No, I got a couple votes for homecoming queen, but my dad straightened that shit out. I ran for homecoming king the next year.
Certain stuff is guaranteed to piss people off. Do you avoid hot-button issues?
No. I had a couple black jokes, I've done them in front of black people and you know, rightfully, that could piss a couple people off. I've done a couple gay jokes. I'm not bashing any one nationality or any one culture, but there are stereotypes for pretty much everything, and you can joke about stereotypes and that's not bashing a certain group.
How do you handle a heckler?
There's a couple different kinds of hecklers, I've learned. There's the drunk, happy heckler, just joining in, becoming part of the show, part of the fun.
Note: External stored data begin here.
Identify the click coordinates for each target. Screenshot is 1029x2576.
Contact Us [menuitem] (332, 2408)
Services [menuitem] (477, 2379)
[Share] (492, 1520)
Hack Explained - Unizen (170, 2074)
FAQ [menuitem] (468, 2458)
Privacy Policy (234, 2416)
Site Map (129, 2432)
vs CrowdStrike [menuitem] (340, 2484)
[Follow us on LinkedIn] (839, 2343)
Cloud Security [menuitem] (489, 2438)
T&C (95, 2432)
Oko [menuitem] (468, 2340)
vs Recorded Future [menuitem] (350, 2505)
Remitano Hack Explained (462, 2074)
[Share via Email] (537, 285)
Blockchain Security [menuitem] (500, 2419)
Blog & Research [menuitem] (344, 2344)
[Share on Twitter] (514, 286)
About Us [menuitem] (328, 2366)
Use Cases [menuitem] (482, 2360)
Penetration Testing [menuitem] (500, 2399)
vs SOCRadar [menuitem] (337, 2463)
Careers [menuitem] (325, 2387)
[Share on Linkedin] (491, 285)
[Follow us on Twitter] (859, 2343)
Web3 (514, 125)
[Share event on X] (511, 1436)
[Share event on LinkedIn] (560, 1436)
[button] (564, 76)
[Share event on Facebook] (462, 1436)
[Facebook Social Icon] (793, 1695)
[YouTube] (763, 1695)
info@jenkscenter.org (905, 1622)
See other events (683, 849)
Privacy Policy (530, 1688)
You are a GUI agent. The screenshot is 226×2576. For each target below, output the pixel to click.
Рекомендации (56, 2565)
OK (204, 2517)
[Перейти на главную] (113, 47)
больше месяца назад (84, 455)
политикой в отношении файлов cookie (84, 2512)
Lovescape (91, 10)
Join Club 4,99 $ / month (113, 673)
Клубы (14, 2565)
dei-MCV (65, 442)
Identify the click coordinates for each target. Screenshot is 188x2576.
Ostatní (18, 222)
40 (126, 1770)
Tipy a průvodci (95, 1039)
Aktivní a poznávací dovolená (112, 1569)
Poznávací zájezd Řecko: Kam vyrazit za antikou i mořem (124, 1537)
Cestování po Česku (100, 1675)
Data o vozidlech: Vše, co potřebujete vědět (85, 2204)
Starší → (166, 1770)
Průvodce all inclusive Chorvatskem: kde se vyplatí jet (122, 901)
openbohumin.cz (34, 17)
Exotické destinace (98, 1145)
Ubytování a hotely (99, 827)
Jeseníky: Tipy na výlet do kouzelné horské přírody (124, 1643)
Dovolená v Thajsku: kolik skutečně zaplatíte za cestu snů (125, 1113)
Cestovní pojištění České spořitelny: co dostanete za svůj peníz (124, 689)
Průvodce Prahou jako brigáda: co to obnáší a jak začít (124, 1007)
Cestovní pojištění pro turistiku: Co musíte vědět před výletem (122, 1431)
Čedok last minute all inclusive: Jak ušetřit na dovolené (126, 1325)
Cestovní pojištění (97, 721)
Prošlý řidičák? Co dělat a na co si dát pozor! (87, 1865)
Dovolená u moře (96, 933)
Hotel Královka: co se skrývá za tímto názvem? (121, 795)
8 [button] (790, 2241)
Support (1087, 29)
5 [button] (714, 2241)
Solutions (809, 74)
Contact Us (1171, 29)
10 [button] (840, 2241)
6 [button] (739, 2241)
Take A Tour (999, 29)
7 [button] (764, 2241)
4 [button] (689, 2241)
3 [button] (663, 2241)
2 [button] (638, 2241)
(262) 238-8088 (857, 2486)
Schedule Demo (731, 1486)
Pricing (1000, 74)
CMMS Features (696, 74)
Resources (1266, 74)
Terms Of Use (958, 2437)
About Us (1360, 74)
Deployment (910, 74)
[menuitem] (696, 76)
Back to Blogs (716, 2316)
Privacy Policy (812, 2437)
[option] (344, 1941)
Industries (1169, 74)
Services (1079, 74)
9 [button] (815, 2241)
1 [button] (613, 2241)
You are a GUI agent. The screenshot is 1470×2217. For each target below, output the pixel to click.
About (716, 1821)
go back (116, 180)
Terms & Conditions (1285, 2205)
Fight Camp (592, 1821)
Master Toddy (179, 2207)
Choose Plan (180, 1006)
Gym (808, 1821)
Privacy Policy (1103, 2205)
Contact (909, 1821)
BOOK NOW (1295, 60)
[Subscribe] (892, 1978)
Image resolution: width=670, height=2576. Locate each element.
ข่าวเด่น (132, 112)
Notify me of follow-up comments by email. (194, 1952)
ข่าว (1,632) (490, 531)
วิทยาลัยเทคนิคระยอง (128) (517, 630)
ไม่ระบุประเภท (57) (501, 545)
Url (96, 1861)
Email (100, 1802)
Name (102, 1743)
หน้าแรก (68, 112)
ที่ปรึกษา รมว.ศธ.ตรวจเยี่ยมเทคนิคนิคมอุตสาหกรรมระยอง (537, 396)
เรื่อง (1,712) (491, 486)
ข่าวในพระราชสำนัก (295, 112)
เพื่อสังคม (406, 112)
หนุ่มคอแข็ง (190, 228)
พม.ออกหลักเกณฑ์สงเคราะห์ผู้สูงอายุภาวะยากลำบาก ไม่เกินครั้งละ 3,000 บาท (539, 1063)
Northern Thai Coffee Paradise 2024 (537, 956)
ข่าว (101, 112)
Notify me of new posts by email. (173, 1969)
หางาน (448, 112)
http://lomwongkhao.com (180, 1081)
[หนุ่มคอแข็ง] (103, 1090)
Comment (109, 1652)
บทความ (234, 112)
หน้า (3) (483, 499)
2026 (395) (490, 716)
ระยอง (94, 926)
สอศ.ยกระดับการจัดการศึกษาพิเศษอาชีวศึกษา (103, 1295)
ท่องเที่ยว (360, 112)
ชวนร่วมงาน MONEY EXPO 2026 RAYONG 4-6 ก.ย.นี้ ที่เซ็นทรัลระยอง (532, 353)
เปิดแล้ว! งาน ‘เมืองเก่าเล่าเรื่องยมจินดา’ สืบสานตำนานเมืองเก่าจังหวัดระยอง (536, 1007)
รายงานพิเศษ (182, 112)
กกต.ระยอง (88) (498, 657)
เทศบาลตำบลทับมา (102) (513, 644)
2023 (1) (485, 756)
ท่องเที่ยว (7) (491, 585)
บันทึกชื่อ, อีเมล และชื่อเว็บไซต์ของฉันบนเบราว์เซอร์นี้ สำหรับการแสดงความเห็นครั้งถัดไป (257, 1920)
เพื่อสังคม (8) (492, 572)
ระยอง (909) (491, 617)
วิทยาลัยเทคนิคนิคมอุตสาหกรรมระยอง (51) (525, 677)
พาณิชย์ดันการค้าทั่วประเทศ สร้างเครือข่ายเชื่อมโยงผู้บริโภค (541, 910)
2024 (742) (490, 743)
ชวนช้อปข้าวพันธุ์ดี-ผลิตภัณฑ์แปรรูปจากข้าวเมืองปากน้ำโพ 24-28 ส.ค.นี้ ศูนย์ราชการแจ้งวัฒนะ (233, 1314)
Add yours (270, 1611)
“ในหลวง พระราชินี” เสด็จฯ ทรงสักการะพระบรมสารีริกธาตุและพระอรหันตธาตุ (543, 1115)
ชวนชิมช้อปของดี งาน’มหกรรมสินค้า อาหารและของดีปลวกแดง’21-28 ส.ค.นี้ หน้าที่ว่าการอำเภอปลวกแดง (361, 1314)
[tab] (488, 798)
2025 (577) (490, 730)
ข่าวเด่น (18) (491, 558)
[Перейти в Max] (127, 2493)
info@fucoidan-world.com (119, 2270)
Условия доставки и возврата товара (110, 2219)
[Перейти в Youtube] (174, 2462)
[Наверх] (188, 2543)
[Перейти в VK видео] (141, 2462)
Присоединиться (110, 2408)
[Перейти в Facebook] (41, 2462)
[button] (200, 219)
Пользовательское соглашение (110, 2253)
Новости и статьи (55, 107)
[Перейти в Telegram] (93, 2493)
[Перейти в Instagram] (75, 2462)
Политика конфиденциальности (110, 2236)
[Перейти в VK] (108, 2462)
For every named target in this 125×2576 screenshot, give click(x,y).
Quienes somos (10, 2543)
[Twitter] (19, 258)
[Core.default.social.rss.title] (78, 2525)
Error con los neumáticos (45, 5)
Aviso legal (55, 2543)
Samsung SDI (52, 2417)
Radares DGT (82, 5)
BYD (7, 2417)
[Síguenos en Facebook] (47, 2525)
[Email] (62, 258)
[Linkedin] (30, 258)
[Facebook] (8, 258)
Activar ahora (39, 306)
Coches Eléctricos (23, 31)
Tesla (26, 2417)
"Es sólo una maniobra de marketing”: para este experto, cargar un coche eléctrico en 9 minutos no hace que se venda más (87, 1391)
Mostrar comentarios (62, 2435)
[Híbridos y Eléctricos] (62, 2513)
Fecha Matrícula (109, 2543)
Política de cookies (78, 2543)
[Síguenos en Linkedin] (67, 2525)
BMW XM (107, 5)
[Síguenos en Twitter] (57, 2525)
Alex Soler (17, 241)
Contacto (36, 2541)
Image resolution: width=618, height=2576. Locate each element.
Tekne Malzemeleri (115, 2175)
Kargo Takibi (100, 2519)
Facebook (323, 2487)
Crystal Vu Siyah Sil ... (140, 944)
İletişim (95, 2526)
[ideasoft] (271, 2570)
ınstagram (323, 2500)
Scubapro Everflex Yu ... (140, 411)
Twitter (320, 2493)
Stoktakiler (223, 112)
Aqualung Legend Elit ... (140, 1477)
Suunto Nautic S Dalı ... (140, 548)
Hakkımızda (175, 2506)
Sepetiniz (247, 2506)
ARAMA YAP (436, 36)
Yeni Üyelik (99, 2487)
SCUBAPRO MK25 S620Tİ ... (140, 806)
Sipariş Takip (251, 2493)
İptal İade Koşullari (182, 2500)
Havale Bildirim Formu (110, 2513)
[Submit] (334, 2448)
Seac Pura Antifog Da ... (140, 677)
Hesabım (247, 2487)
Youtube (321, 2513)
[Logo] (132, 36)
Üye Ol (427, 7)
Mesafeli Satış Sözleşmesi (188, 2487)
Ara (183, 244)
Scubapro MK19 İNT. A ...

There's the guy who thinks he's very very very funny, and he thinks he's funnier than you and he's going to try to make that point. And then there's the heckler that's just happy, wanting to help you. There's some common rebuttals for hecklers, you always keep a couple in your pocket for a heckler. You have to shut 'em up. You ever hear the Budweiser commercials on the radio? "Real Men of Genius ... Mr. Open-Mike Comedy Heckler! Yeah, this Bud's for you! Makin' an ass outta yourself! Crack open a cold Bud, and choke on it!"
It's the busy season for delivery people everywhere. Are there any special Christmas frustrations for you?
People who hang Christmas wreaths ... on their ... fucking house number! They're the ones getting all the deliveries, and they put the wreath over the house number. Or if you don't put a wreath on your house number, you leave all the lights out so I'm driving down the road trying to look at house numbers in the dark. People who don't know what rock salt or shovels are ... yeah, I gotta carry your new computer up your front steps, it's like Sir Edmund Hillary in his conquest of Everest, man. Oh, and by the way, if you're baking 130 dozen Christmas cookies and the skinny-ass UPS guy's on your porch, give him a couple cookies!